[WORK TASK]
Answer the following from the cheese toastie article:
(a) What bread did Mairead Jacobs use for her toastie?
(b) What accompaniment is served with the toastie at Johnny's at the Blarney Castle Hotel?
(c) In which place is Clarenbridge Garden Centre located?

[GIVEN PASSAGE]
Where’s the best toastie?
A cheese toastie – a dish I thought you couldn’t mess up. Oh boy, was I wrong.
We went to a local pub a few weeks ago and said we’d get a quick toastie. I prefer mine with just cheese and onions (no ham or tomato). A simple enough request I thought but I still have no idea what I actually ate.
The bread was of the cheap value brand variety and so thin that I still think it was cardboard rather than bread (especially as it tasted like I imagine cardboard would taste) and I don’t want to accuse the chef, but I believe singles were used rather than cheese.
The best thing in the entire dish (and that included chips) were actually the onions. I still shudder from the experience.
Now, Johnny’s at the Blarney Castle Hotel do a lovely one with tasty cheese and generous filling and it’s served with a nice tomato chutney.
But nothing comes even close to the best (in my opinion) cheese toastie I had the pleasure to enjoy when Idaho was open.
Mairead Jacobs who reigned over the kitchen created what can only be described as the king (even emperor) of all cheese toasties.
What is the difference you might ask? It’s the quality of the ingredients of course and the care the chef takes to create the ultimate cheese toastie.
Mairead used Arbutus bread and a mix of mozzarella, vintage cheddar and a bit of Cashel Blue. It was the delicate balance of the cheeses that made this dish so rememberable as the cheeses just hugged each other without punching above their weight.
You needed both hands to hold the toastie but gosh it was a beauty and I still have withdrawal symptoms now that Idaho has closed its doors.
When I asked Mairead about her famous toastie, she recommended Clarenbridge Garden Centre. She went as far saying she would give it a 10. Big praise indeed and I have yet to try it and in case you’d like to give it a try, Clarenbridge is in Kinsalebeg, Co. Waterford. Looking at some of the photos, this café seems to be worth the trip.

[INFORMATION]

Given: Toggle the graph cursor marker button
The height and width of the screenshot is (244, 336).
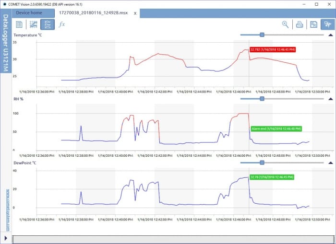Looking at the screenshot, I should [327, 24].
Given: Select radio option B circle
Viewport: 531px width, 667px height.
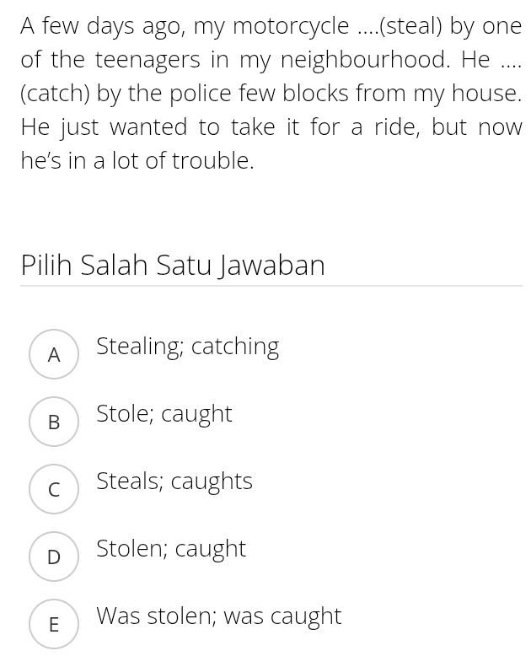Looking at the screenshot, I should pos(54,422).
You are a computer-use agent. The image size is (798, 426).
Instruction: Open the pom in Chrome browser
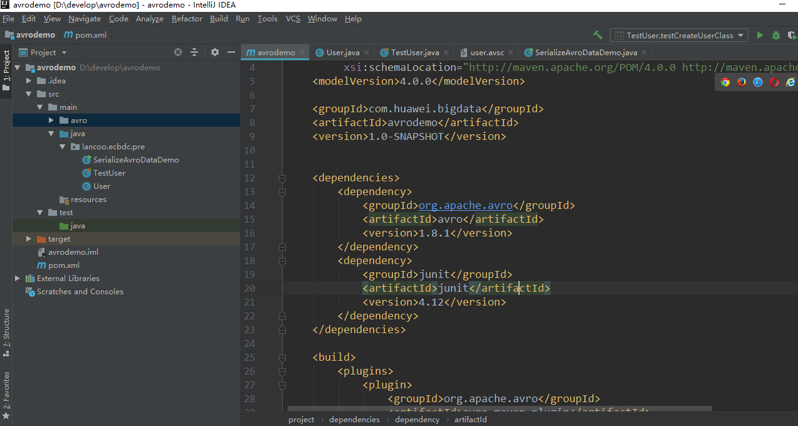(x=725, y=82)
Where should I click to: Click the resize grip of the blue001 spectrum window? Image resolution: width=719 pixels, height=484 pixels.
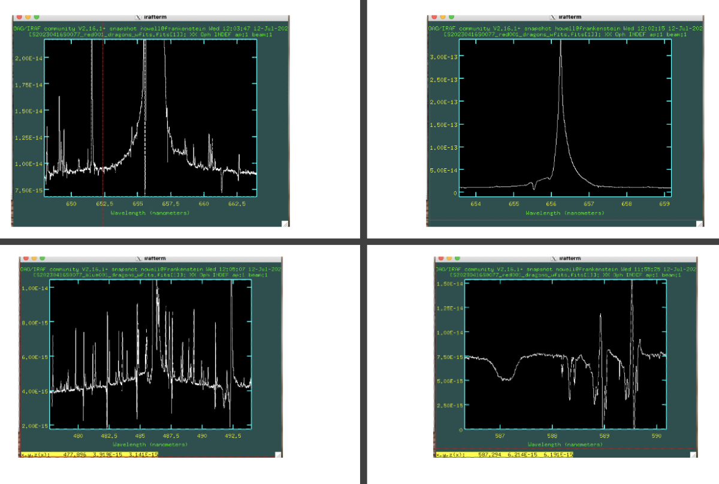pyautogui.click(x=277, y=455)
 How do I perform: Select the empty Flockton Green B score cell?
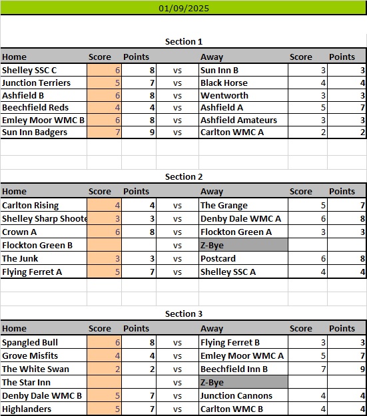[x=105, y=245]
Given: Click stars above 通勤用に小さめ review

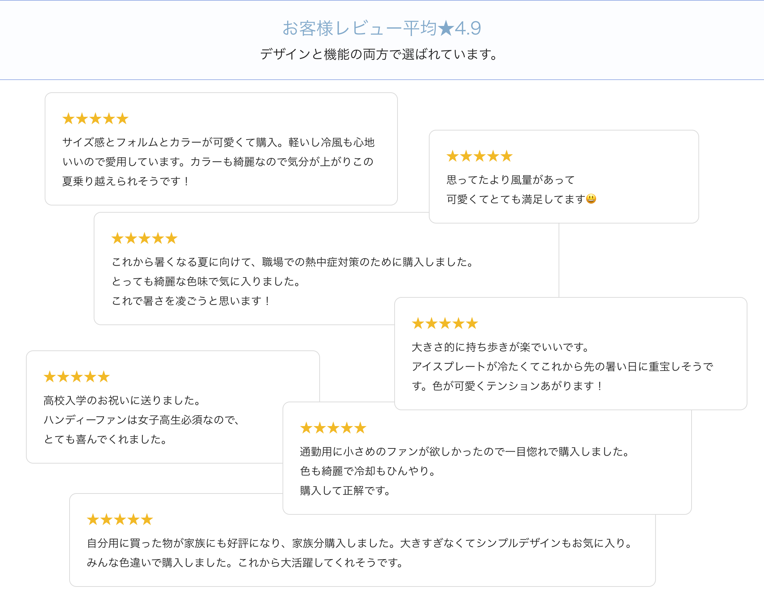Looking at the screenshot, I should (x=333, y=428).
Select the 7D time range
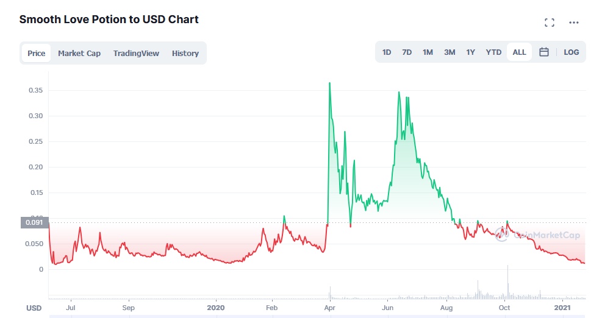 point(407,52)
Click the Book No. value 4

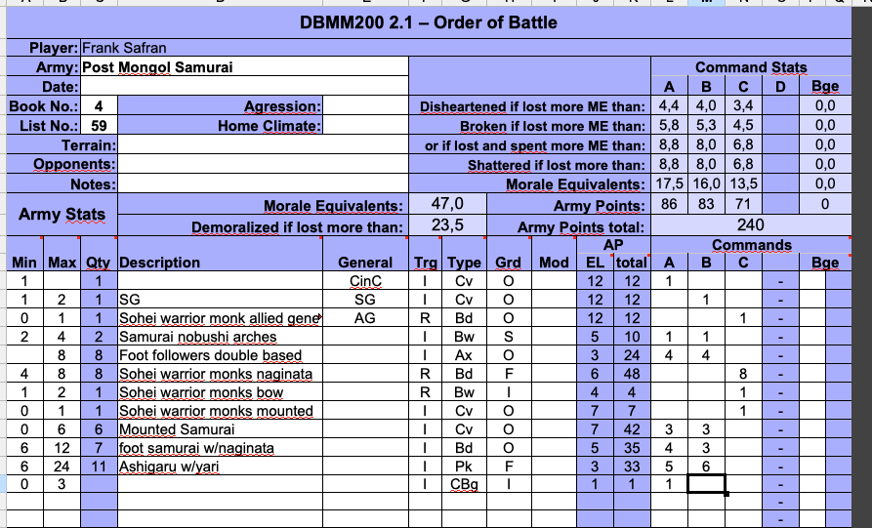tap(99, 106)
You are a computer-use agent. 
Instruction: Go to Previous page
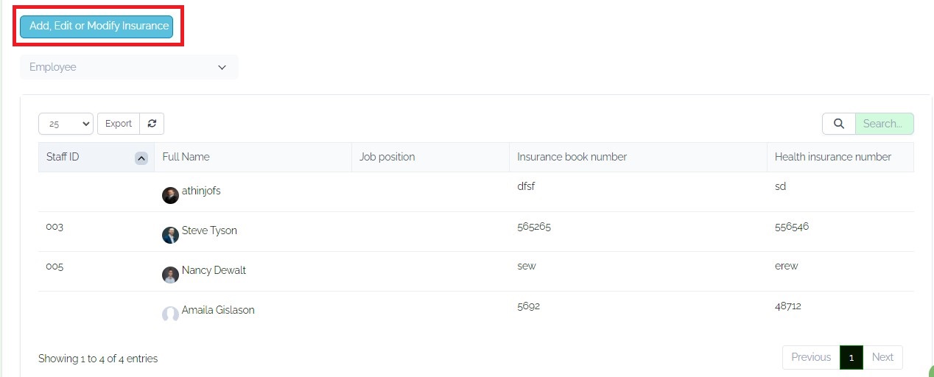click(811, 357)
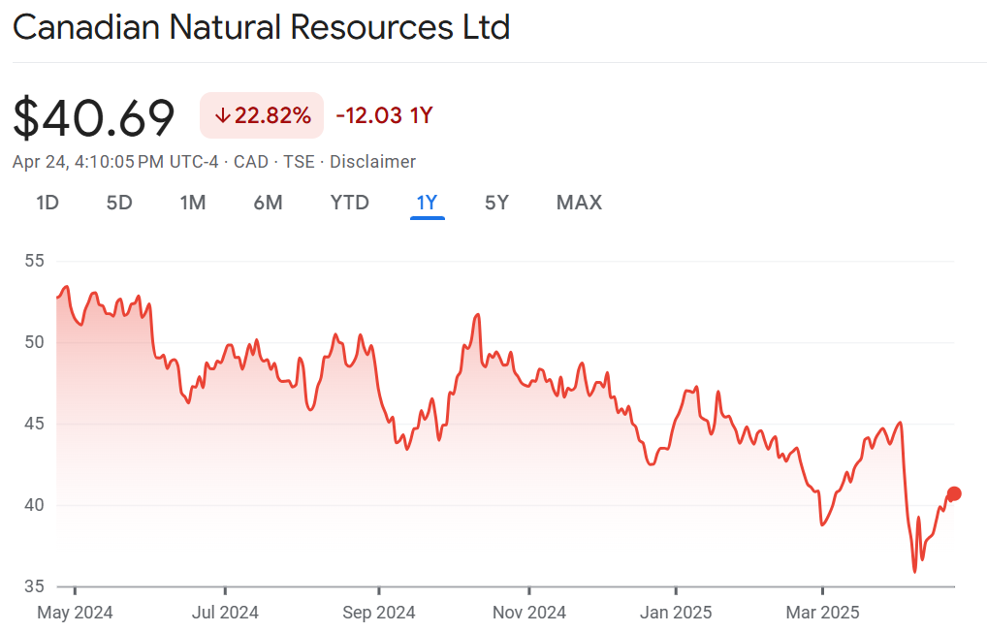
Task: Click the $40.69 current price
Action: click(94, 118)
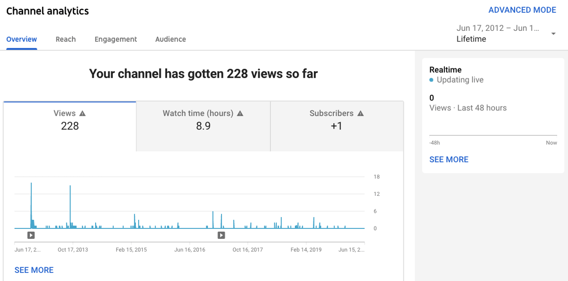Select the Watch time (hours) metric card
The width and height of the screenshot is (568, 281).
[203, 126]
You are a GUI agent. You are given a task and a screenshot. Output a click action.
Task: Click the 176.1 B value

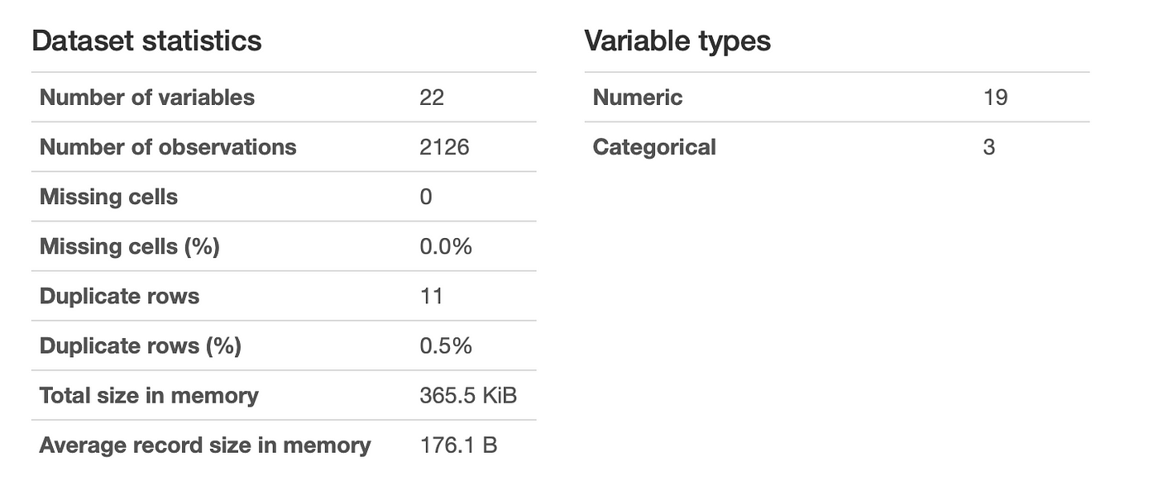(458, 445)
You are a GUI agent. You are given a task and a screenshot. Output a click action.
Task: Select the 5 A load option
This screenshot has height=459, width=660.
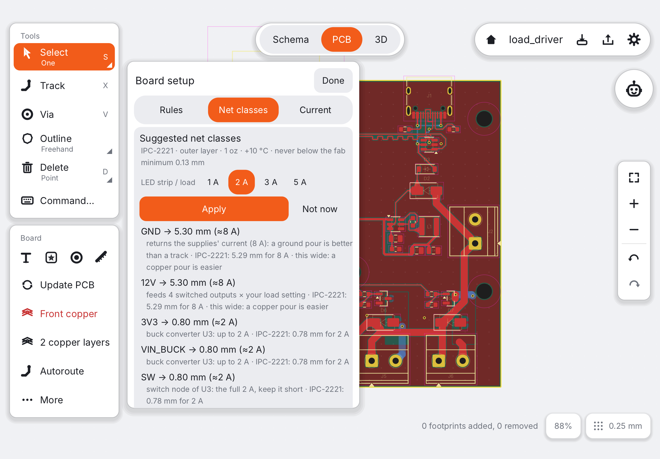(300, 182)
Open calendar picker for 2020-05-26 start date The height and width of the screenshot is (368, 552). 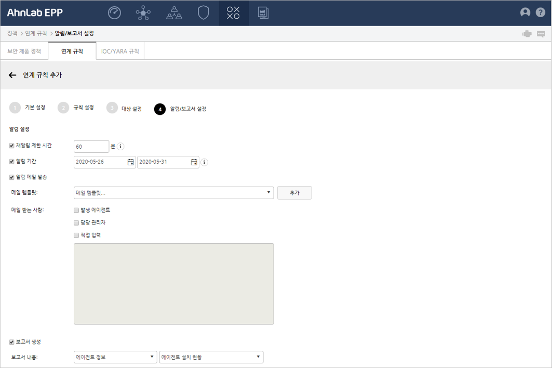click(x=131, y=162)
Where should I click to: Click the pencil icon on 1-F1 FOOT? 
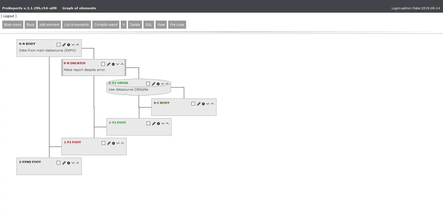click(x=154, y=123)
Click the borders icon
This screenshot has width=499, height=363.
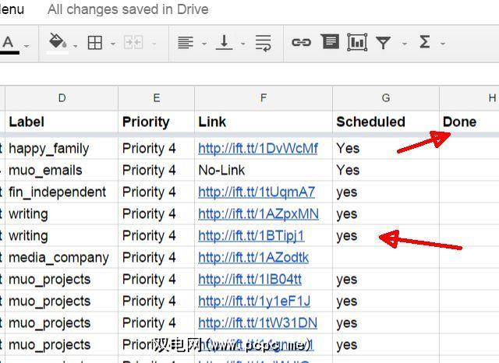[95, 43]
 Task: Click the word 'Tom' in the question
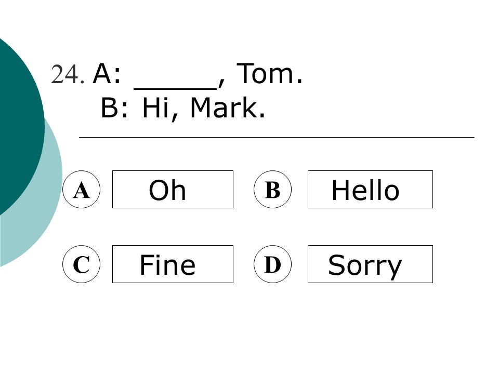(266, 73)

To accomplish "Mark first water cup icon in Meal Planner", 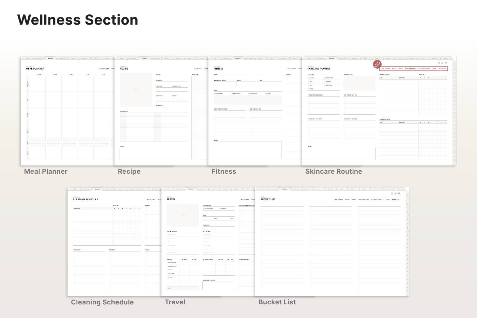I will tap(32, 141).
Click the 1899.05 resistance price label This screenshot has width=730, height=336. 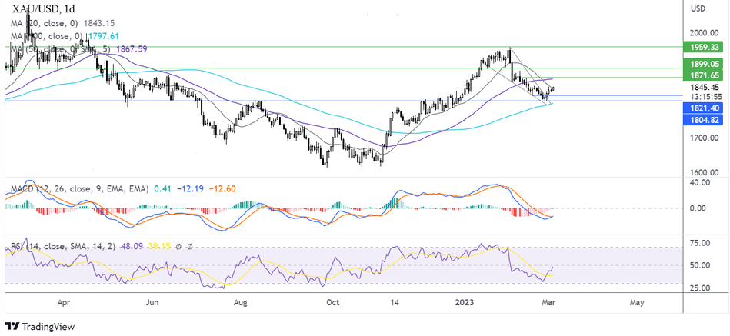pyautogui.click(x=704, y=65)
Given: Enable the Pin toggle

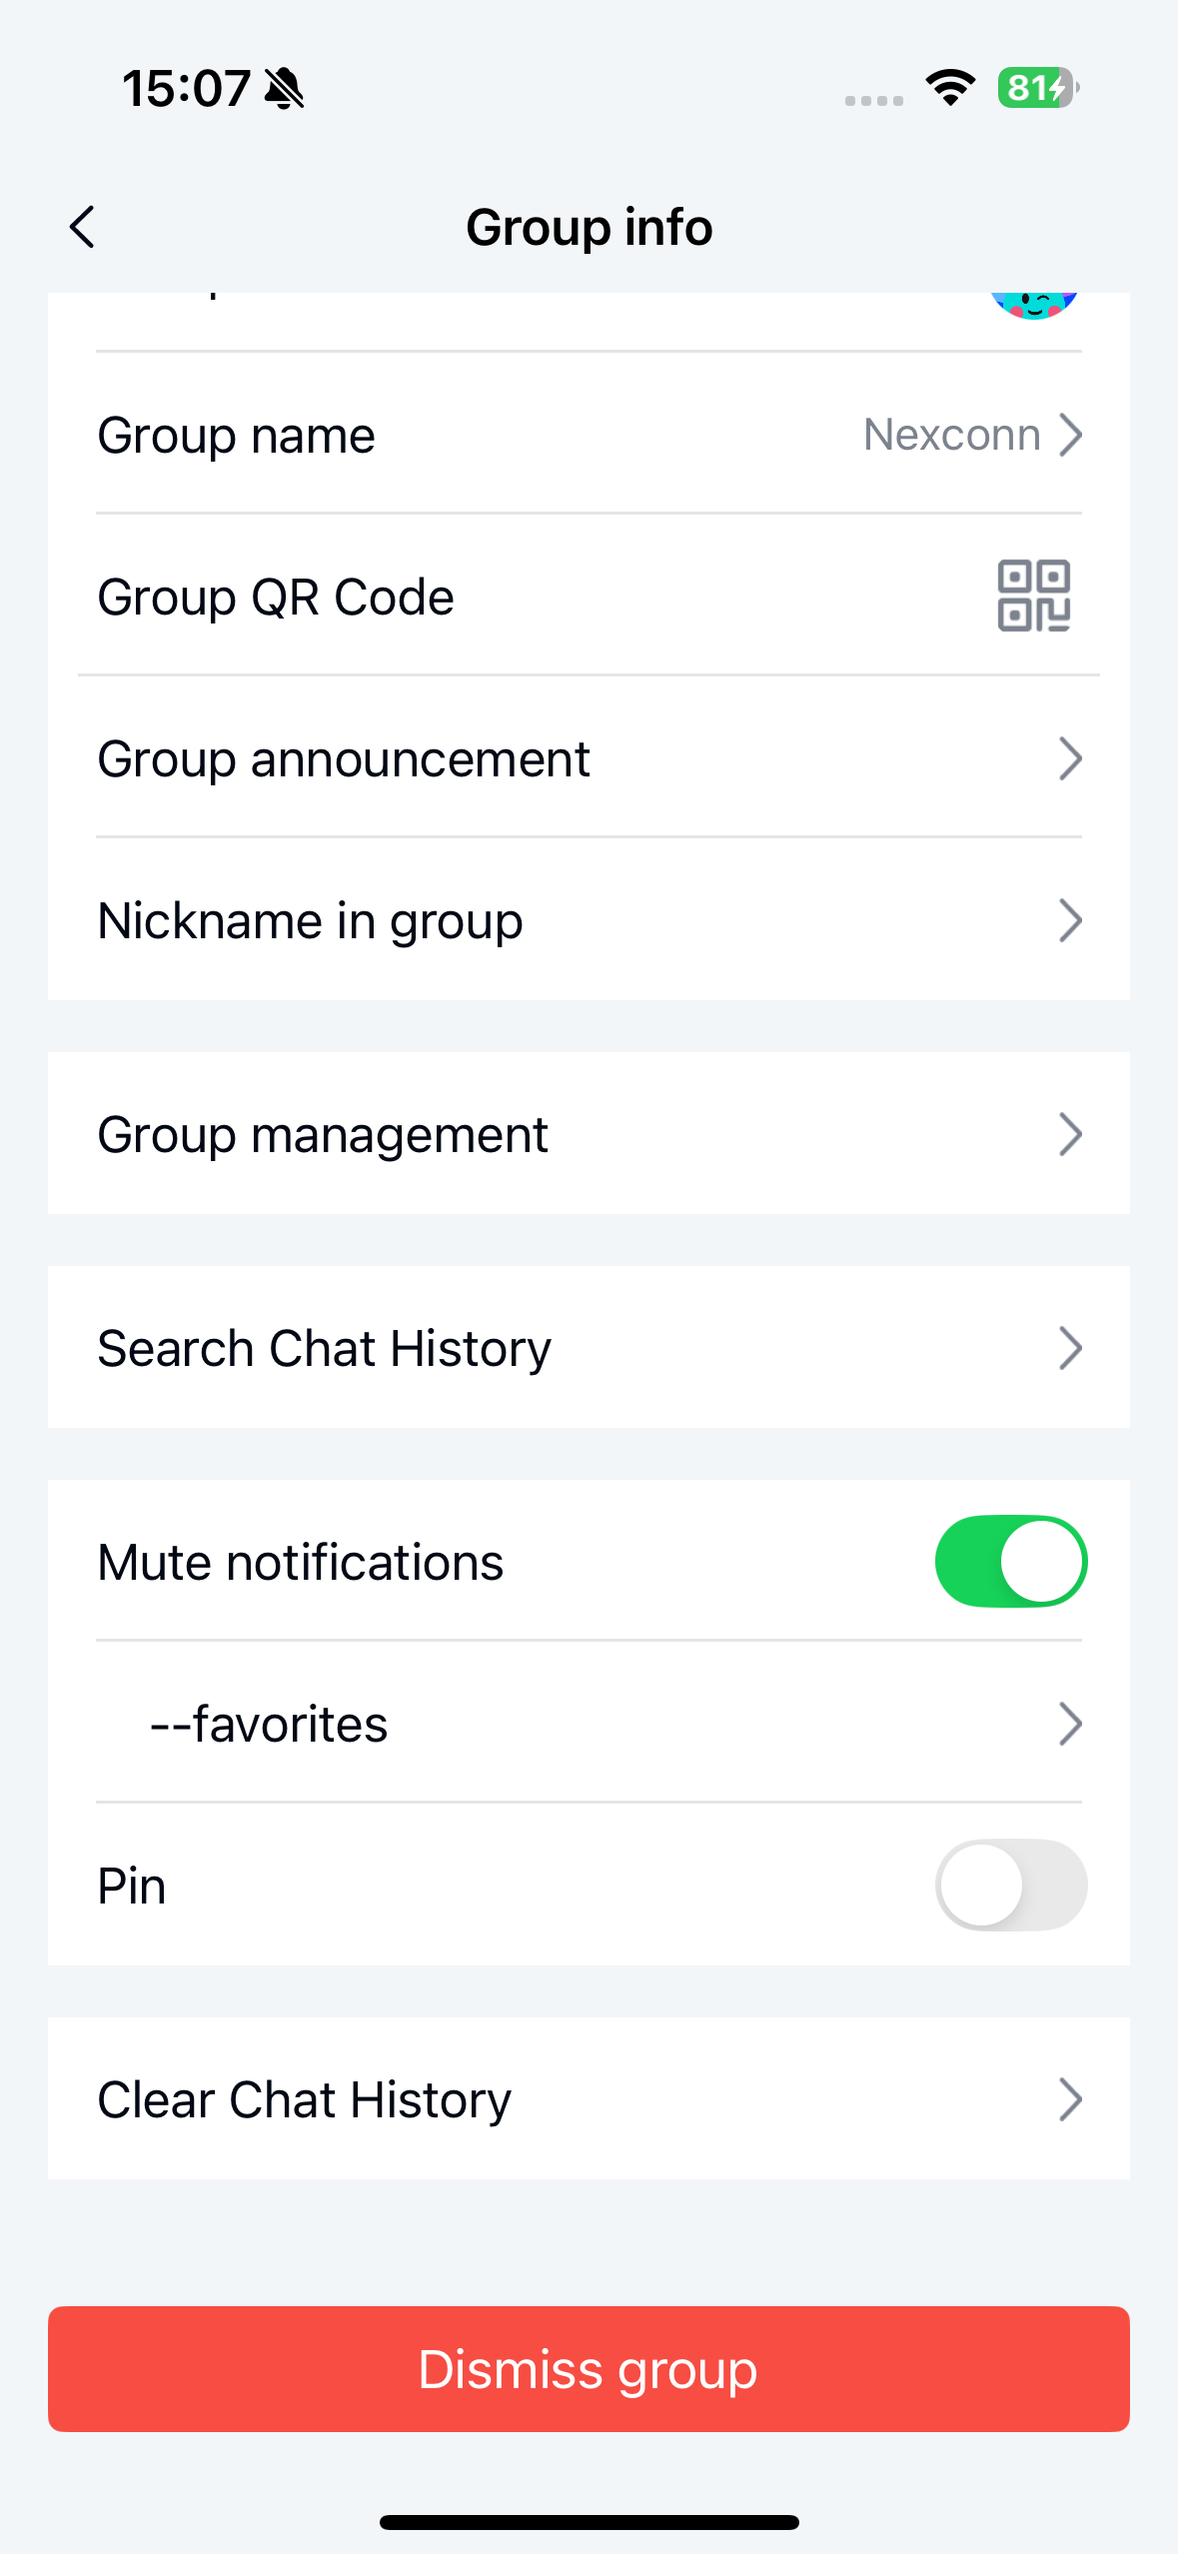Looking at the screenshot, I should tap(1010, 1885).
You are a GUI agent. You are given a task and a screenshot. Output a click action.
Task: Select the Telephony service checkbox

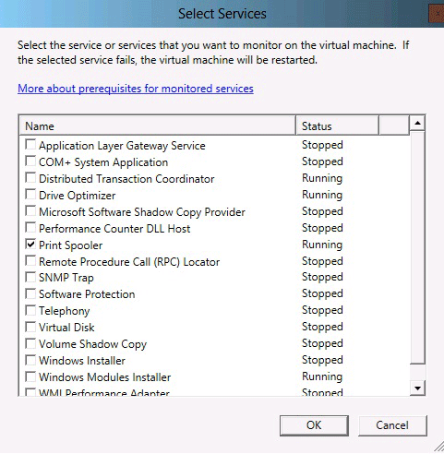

[RESPONSE BOX]
(a) Arbutus bread.
(b) A tomato chutney.
(c) Kinsalebeg, Co. Waterford.